The recently developed photoinduced force microscopy for mid-infrared (PiF-IR) offers high spectral resolution in combination with surface sensitivity and a spatial resolution in the range of a few nanometers. Although PiF-IR has primarily been applied to polymer materials, this technology presents significant potential for the chemical characterization of cellular structures approaching single-molecule sensitivity. We applied PiF-IR to differently polymerized F-Actin samples finding general agreement with FTIR spectra from the same samples. Single PiF-IR spectra of F-Actin show variations in the amide I band spectral region, which is related to secondary protein structure. Local variations are also seen in PiF-IR hyperspectra in this region. Such high sensitivity is a necessary requirement for discriminating Actin organization into bundles and other networks in cells and tissue. We applied PiF-IR to mouse liver tissue ex vivo. Single-frequency PiF-IR scans at three different IR frequencies show significant variations in local contrast.
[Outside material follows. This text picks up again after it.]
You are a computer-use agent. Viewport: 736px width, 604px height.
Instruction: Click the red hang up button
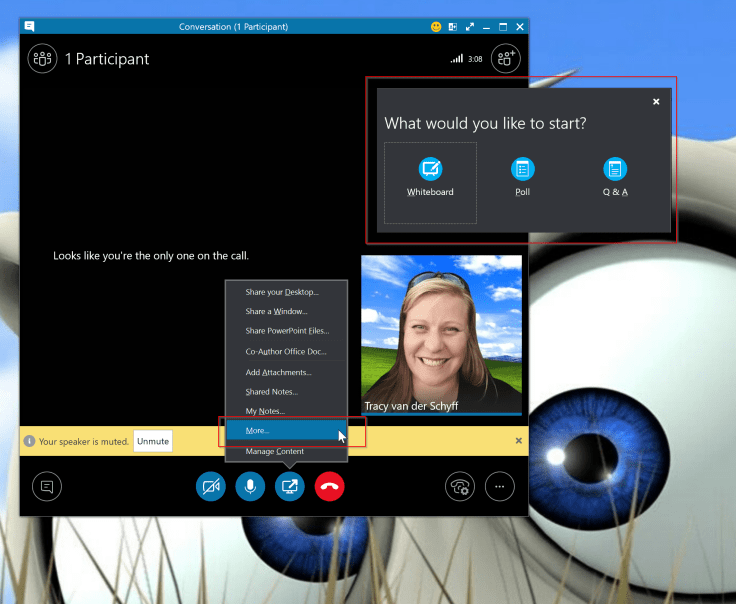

However, the presence of other proteins and the unique spatial resolution of PiF-IR pose a challenge to interpreting and validating such data. Careful design of model systems and further theoretical understanding of PiF-IR data far from bulk averages are needed to fully unfold the potential of PiF-IR for high-resolution chemical investigation in the Life Sciences.

Automated summary

The recently developed PiF-IR microscopy offers high spectral resolution, surface sensitivity, and nanoscale spatial resolution. It has the potential to characterize cellular structures at the single-molecule level. PiF-IR was applied to polymerized F-Actin samples and mouse liver tissue, showing variations in contrast. However, interpreting and validating the data is challenging due to the presence of other proteins and the unique spatial resolution of PiF-IR.